| EXERCISE |
Your reply must hold the lines from the one containing "How do I perform: Share" to the end of the entries, copied exactly, with pictures excluded.

[Collected data]
--- START ---
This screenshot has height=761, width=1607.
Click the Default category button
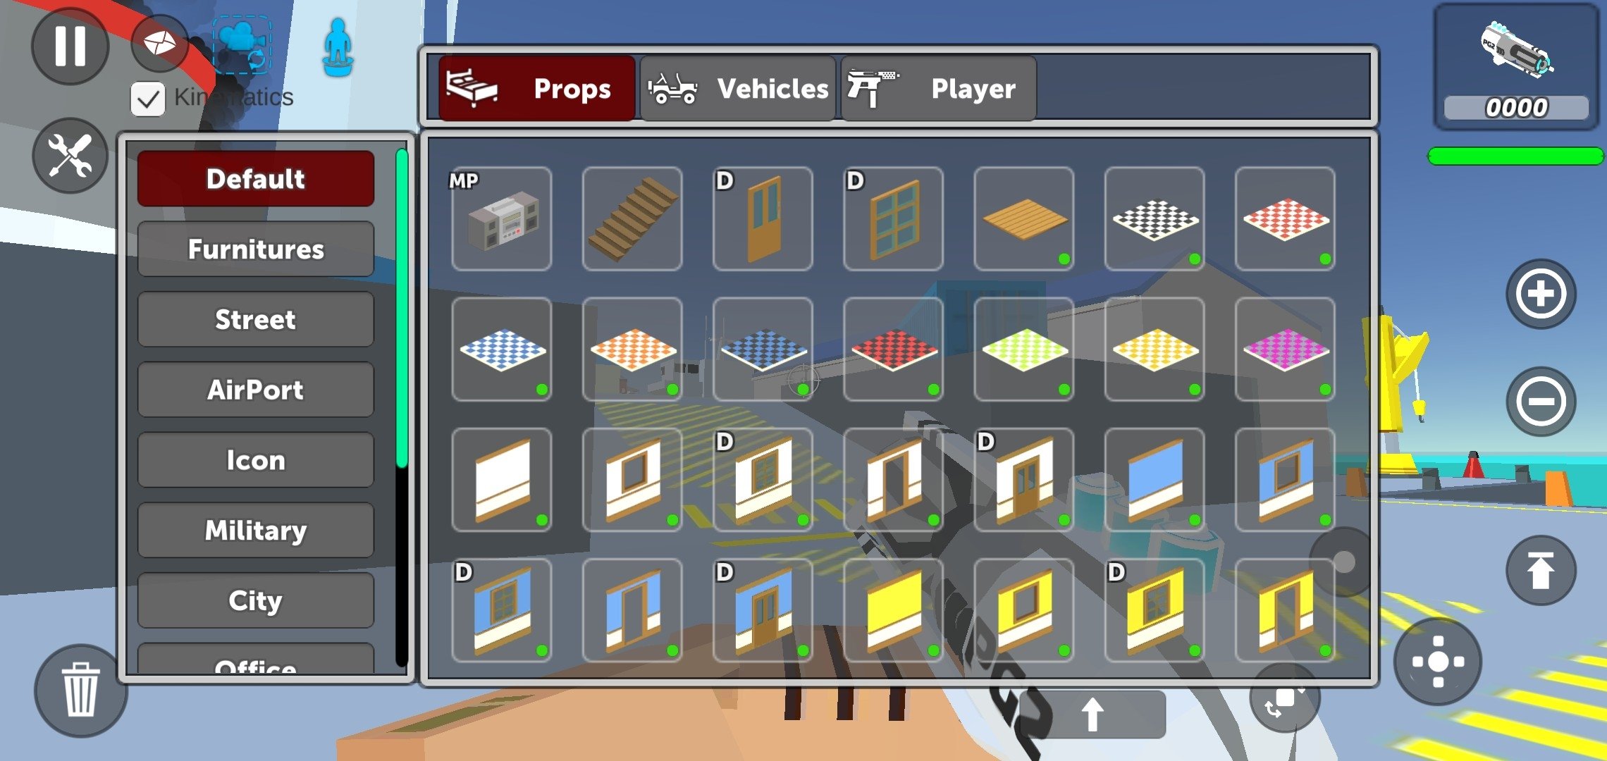(x=254, y=179)
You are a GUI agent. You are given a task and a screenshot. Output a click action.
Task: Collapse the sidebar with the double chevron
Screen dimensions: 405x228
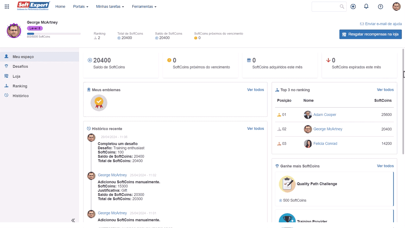coord(73,220)
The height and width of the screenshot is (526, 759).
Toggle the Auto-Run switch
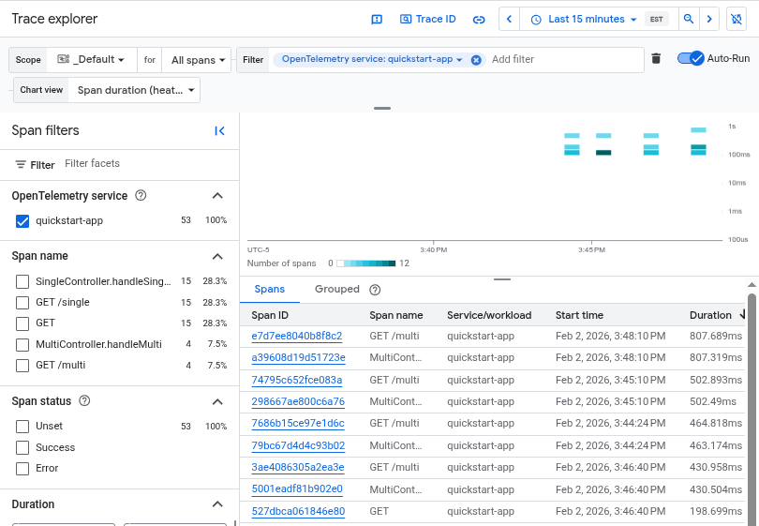coord(691,58)
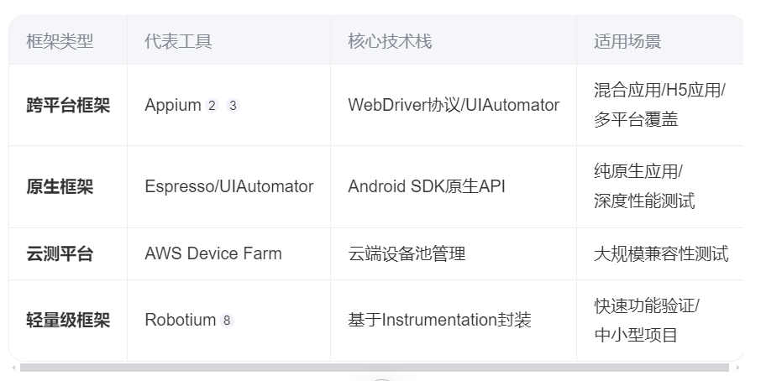761x381 pixels.
Task: Click the right scroll arrow of horizontal scrollbar
Action: pyautogui.click(x=738, y=368)
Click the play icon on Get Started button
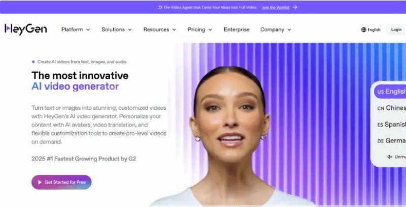The image size is (406, 207). 40,183
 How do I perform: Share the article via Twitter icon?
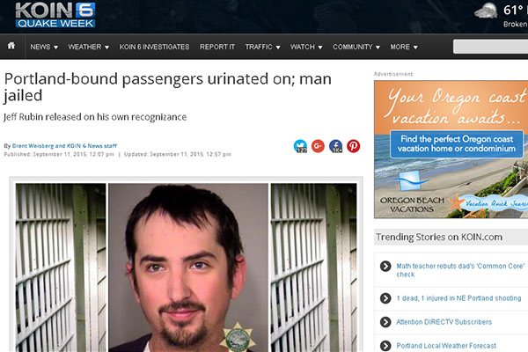point(300,146)
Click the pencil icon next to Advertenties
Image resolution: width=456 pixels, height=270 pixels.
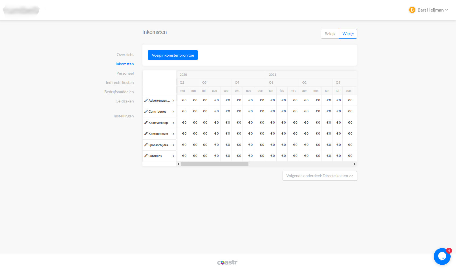click(146, 100)
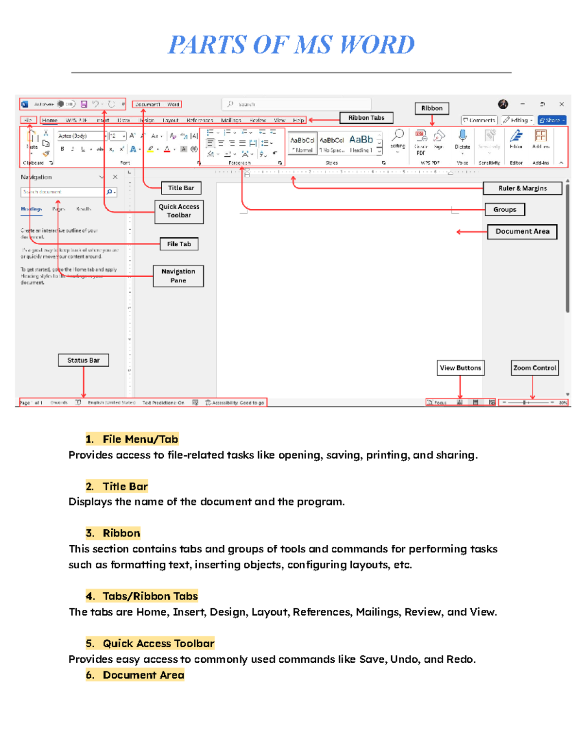Click the Sign icon in WPS PDF group

[438, 135]
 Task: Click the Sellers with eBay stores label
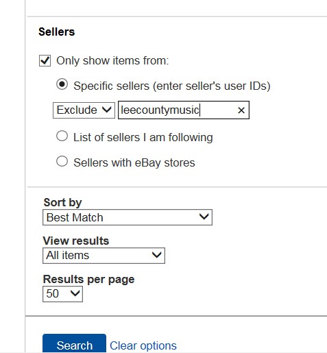tap(134, 163)
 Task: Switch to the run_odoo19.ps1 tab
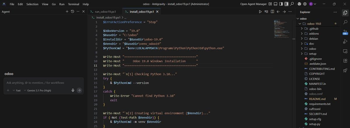tap(103, 12)
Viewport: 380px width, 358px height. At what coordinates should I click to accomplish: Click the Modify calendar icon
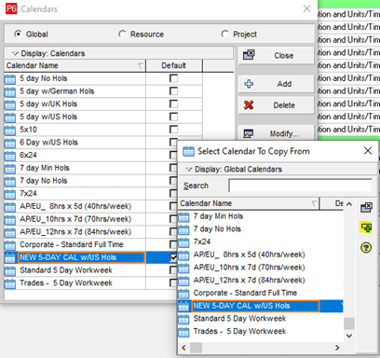(x=249, y=133)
--- END ---
| THE COMPLETED TASK |
 How do I perform: Share the article via Twitter icon?
point(300,146)
Click the pencil icon next to Advertenties
Image resolution: width=456 pixels, height=270 pixels.
click(146, 100)
Click the Sign icon in WPS PDF group

[438, 135]
 Task: Click the Sellers with eBay stores label
tap(134, 163)
 Task: Switch to the run_odoo19.ps1 tab
tap(103, 12)
Viewport: 380px width, 358px height. At what coordinates should I click to accomplish: Click the Modify calendar icon
(x=249, y=133)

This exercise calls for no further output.